Kesling called his first on September 4, 1999 and got a clear reminder of what he had gotten himself into.
“The day of the first game, I’m walking to the stadium and there’s some guy in an ice delivery truck. He drives by and says ‘Hey Bob, good luck tonight, don’t embarrass us’. I said, ‘I got you, thanks.’ I’m not going to lie. I was nervous and anxious,” Kesling said with a chuckle.
Saturday, Kesling will call his 322nd Tennessee football game. He will do so the same way he has done it since 1999 in his style and with pride.

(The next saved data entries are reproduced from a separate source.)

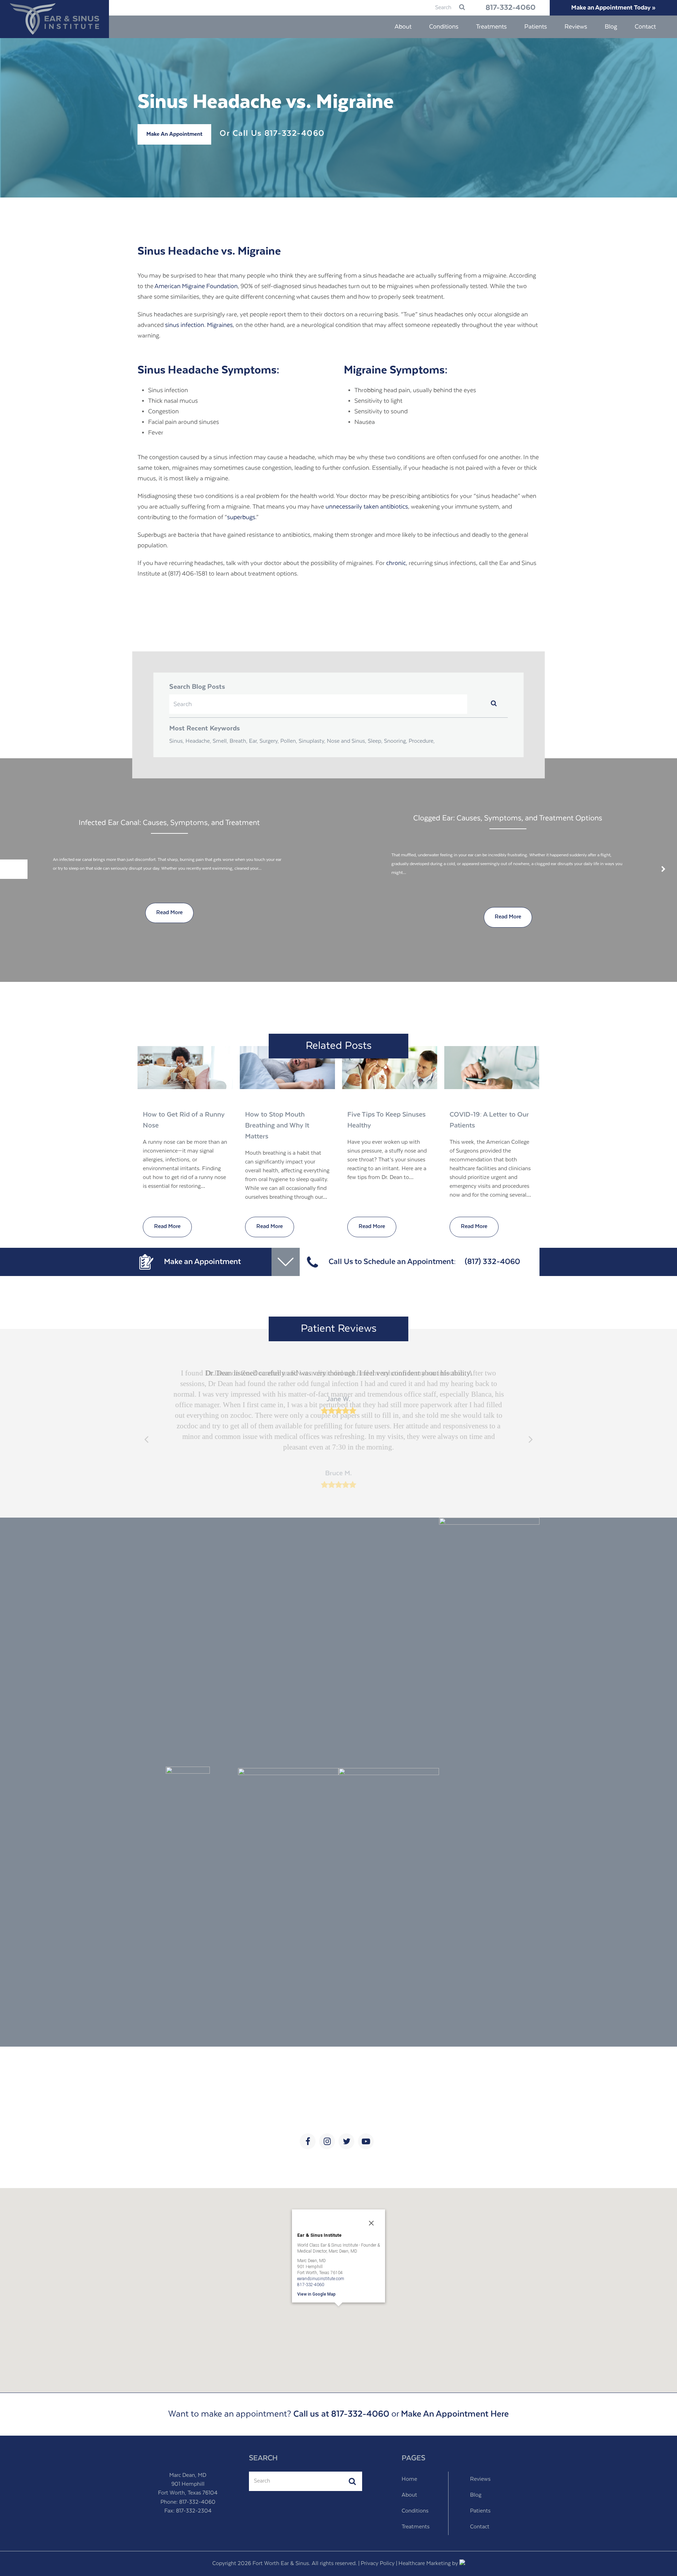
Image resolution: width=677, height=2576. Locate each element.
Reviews (480, 2479)
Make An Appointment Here (455, 2414)
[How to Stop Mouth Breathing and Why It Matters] (287, 1067)
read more (169, 913)
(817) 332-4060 (492, 1261)
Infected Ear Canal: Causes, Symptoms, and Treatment (169, 823)
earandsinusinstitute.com (320, 2278)
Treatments (415, 2527)
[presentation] (14, 869)
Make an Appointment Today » (613, 7)
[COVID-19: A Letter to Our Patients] (491, 1067)
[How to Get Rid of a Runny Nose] (185, 1067)
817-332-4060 (511, 8)
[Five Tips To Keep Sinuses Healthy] (389, 1067)
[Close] (371, 2223)
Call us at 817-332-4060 (341, 2414)
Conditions (415, 2511)
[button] (338, 2316)
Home (409, 2479)
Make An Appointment (174, 134)
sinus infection (184, 325)
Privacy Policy (378, 2563)
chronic (396, 563)
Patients (480, 2511)
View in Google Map (316, 2293)
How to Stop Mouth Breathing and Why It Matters (277, 1126)
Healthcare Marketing (424, 2563)
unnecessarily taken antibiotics (366, 506)
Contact (479, 2527)
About (409, 2495)
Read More (167, 1226)
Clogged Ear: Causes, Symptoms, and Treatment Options (507, 818)
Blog (475, 2495)
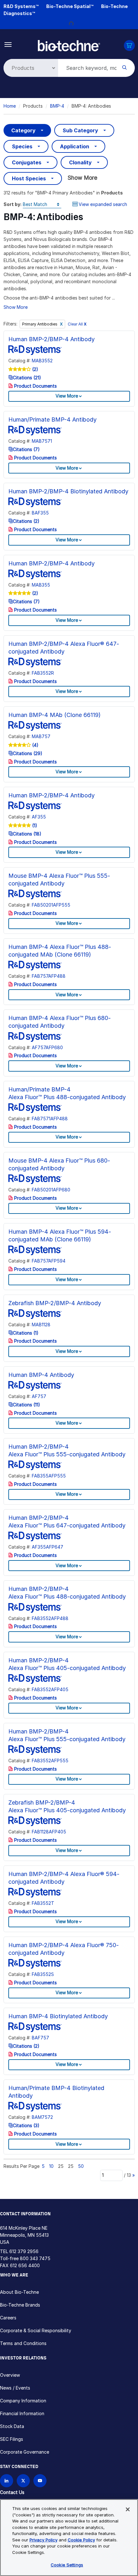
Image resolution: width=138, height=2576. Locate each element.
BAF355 (40, 512)
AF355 (39, 816)
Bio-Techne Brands (20, 2305)
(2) (34, 369)
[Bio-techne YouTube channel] (40, 2480)
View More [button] (67, 396)
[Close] (128, 2509)
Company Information (23, 2400)
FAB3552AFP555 (50, 1760)
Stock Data (12, 2426)
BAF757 (40, 2037)
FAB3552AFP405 (50, 1689)
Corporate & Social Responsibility (35, 2330)
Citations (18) (27, 833)
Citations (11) (26, 1404)
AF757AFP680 (47, 1047)
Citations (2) (26, 521)
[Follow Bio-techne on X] (23, 2480)
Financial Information (22, 2413)
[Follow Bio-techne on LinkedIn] (6, 2480)
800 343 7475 (35, 2258)
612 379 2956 (24, 2251)
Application (74, 146)
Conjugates (26, 162)
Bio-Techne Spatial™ (69, 6)
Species (22, 146)
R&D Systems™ (21, 6)
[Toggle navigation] (8, 44)
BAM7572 (42, 2117)
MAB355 (41, 585)
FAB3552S (43, 1974)
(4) (35, 745)
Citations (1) (26, 1333)
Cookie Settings (67, 2564)
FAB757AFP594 (48, 1260)
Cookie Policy (81, 2539)
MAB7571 (42, 441)
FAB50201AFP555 (51, 905)
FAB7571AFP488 (50, 1118)
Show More (82, 177)
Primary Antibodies (40, 324)
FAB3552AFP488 (50, 1618)
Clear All (77, 324)
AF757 (39, 1396)
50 (81, 2166)
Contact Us (12, 2492)
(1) (34, 825)
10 (51, 2166)
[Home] (69, 45)
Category (23, 130)
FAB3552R (43, 673)
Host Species (29, 178)
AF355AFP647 (47, 1547)
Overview (10, 2375)
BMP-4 (57, 106)
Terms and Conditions (23, 2343)
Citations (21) (27, 377)
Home (10, 106)
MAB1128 (41, 1324)
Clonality (80, 162)
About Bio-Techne (19, 2292)
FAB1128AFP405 (49, 1831)
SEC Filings (11, 2439)
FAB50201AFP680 (51, 1189)
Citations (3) (26, 2125)
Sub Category (80, 130)
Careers (8, 2317)
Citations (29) (27, 753)
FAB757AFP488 (48, 976)
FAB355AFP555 (49, 1475)
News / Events (15, 2388)
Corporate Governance (24, 2452)
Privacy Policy (43, 2539)
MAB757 (41, 736)
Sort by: (13, 204)
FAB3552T (43, 1903)
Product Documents (35, 386)
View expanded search (103, 204)
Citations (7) (26, 449)
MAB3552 (42, 360)
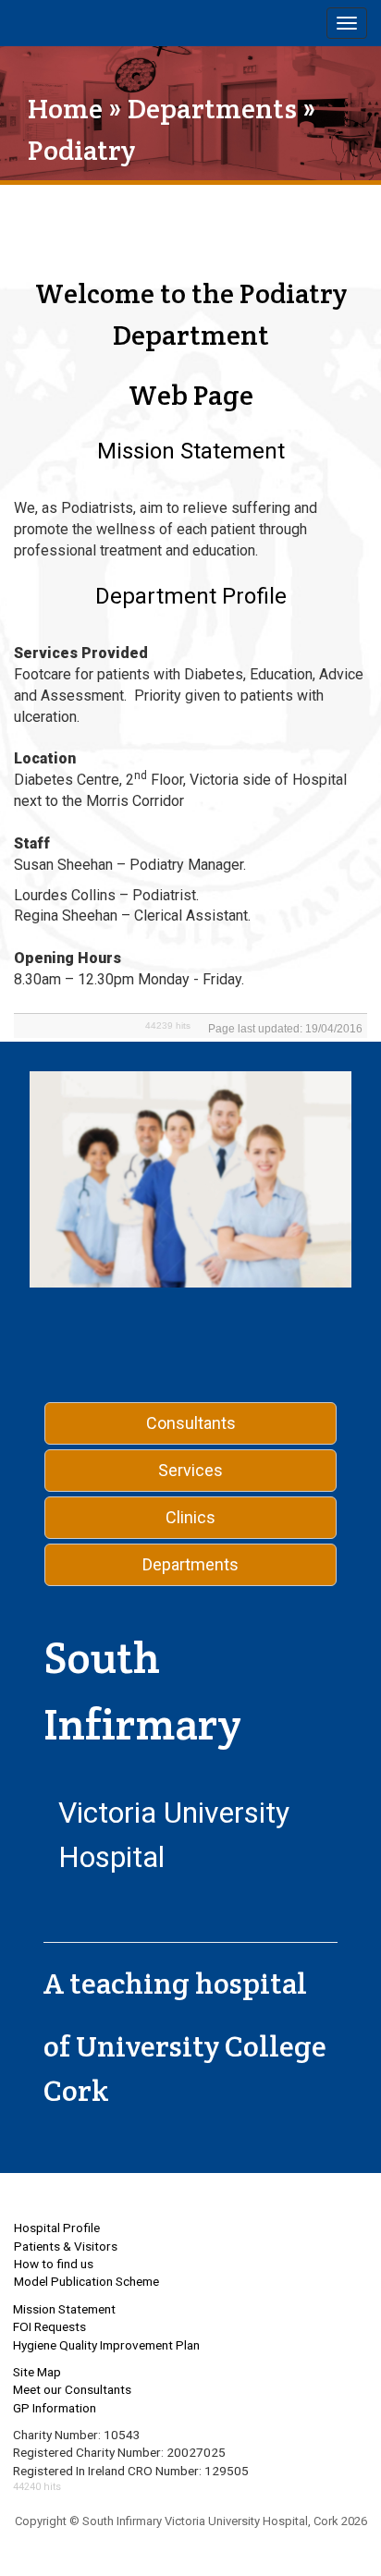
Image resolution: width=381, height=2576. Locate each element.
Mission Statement (64, 2308)
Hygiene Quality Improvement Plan (106, 2345)
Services (190, 1470)
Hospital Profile (57, 2227)
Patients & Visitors (65, 2246)
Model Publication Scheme (86, 2281)
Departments (212, 109)
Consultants (191, 1423)
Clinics (190, 1517)
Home (65, 109)
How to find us (53, 2263)
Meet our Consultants (72, 2389)
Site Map (37, 2371)
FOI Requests (49, 2326)
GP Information (54, 2407)
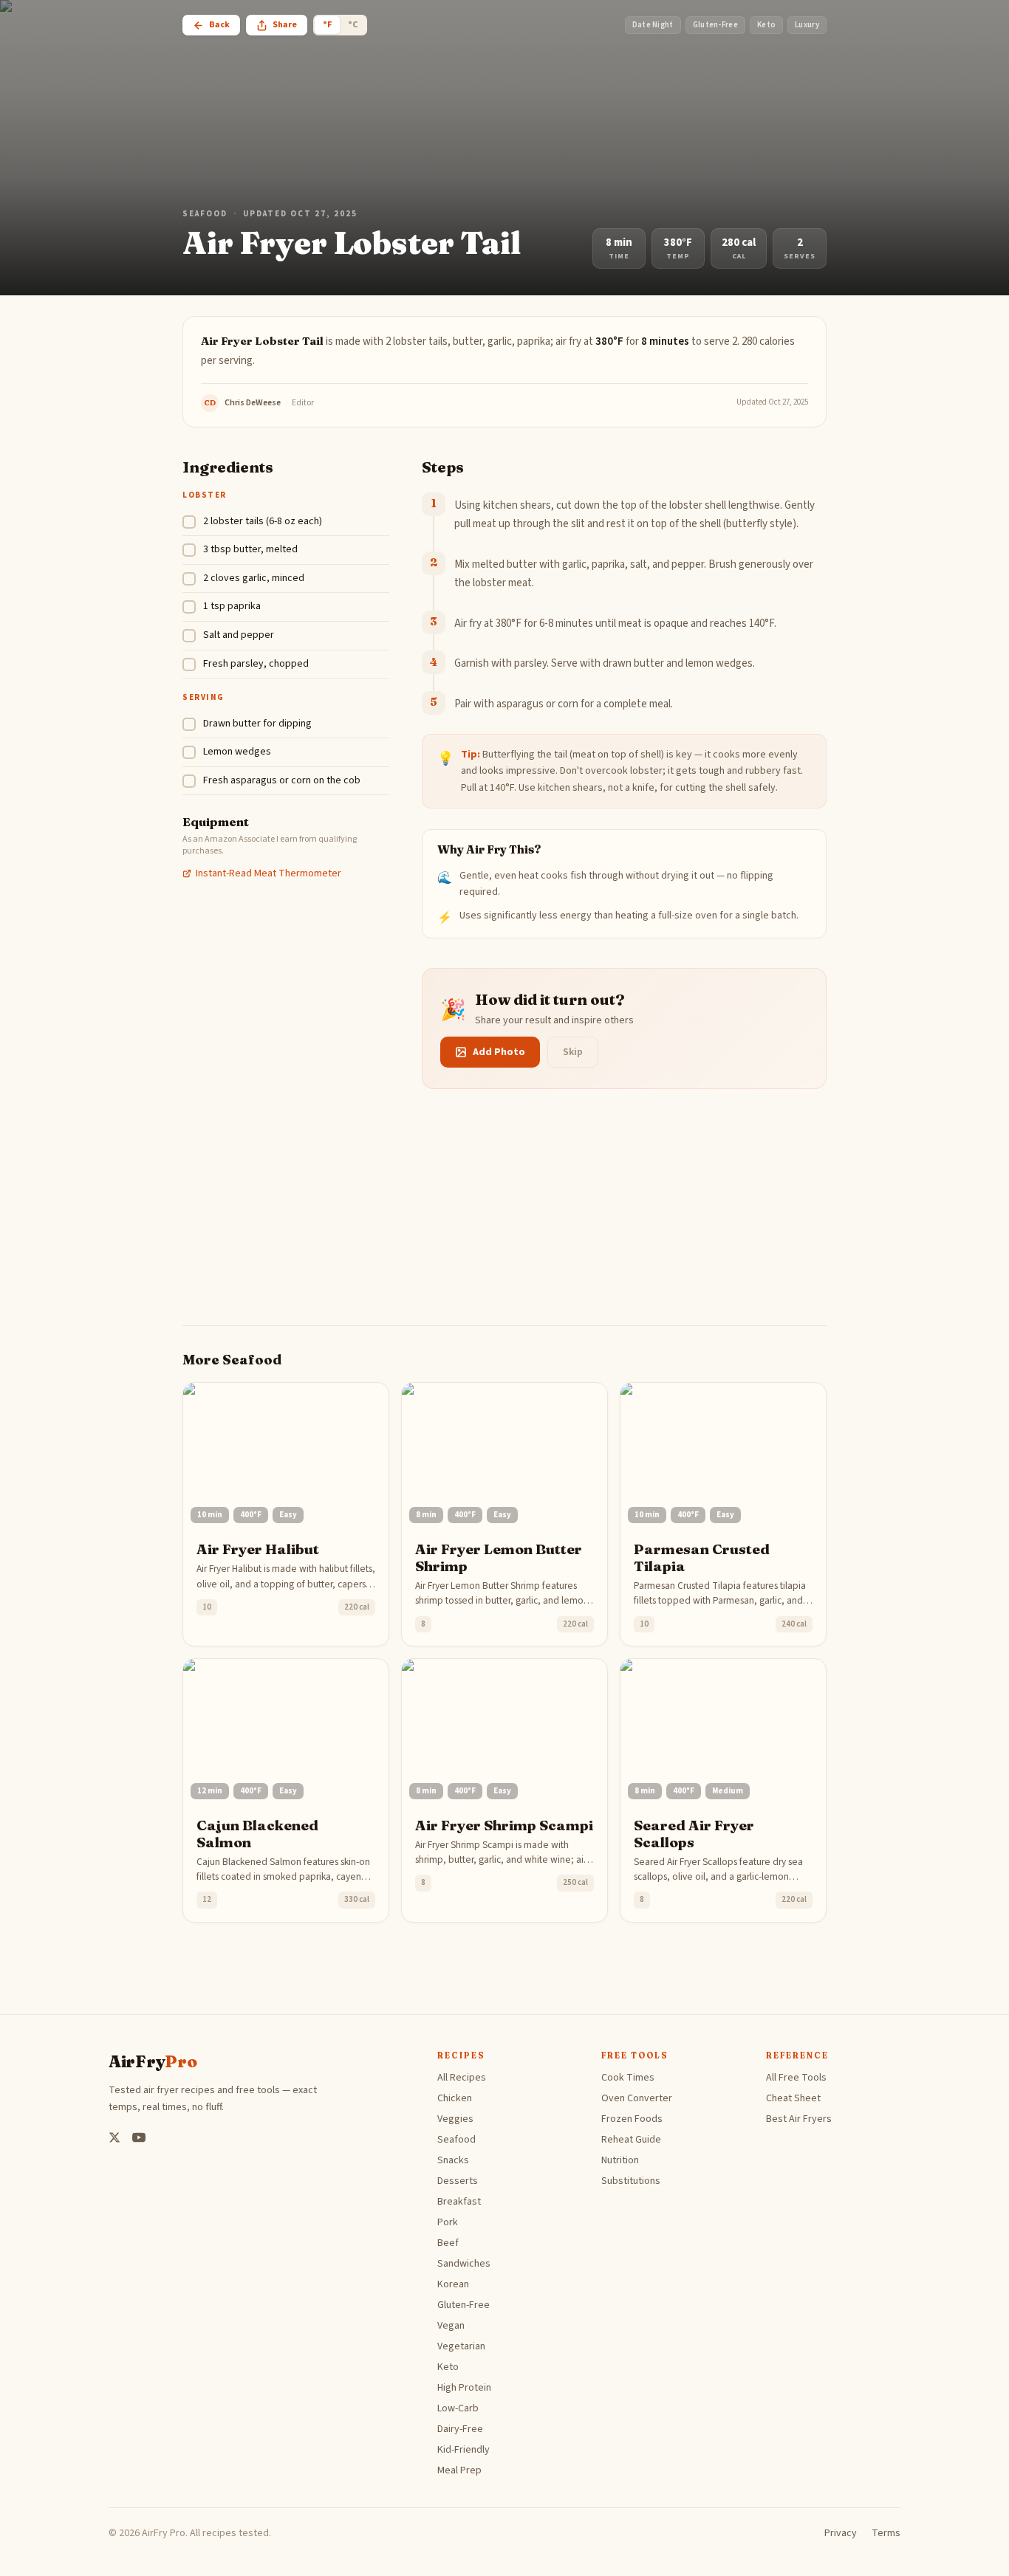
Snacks (453, 2160)
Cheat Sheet (793, 2098)
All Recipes (461, 2077)
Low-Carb (458, 2408)
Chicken (454, 2098)
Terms (886, 2533)
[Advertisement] (504, 1222)
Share (285, 24)
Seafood (205, 213)
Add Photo (499, 1052)
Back (219, 24)
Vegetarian (461, 2346)
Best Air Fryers (799, 2119)
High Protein (464, 2387)
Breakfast (459, 2201)
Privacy (840, 2533)
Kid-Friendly (463, 2449)
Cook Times (627, 2077)
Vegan (451, 2325)
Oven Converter (636, 2098)
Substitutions (630, 2181)
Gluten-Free (463, 2305)
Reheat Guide (631, 2139)
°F (327, 24)
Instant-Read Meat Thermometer (268, 873)
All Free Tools (796, 2077)
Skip (573, 1052)
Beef (448, 2243)
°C (353, 24)
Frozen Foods (632, 2119)
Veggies (455, 2119)
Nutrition (620, 2160)
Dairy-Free (460, 2429)
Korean (453, 2284)
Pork (447, 2222)
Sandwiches (463, 2263)
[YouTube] (139, 2137)
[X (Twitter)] (114, 2137)
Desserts (457, 2181)
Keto (448, 2367)
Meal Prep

“One of the first things I did when I got the job to replace John, I got in the car and I drove across the state and visited every single Vol Network station. I called them and said if you want me to go speak to a Rotary club, if you want me to go see some of your advertisers, if you just want to show me your town I would love to get to know you. It was amazing to me what a big deal they thought that was. The power and the brand of the Vol Network was like royalty was coming to town. The farther away you get from Knoxville the bigger and more important the Power T and the Vol Network is to people. The pride and the tradition of the Vol Network really shined through to me when I made those stops to every single station on the network. It’s just such an important thing to people and it’s been that way for decades.”
For Bob Kesling, the last five decades have been about pride. Pride in a career that happened when preparation met opportunity.
“It’s amazing,” Kesling said. “I came here in 1972 not knowing anyone in Tennessee, scared to death as a freshman walk-on fullback, and here I am over 50 years later with so many friends because of this position. I’m really overwhelmed with just how fortunate I have been. What a great ride it’s been.”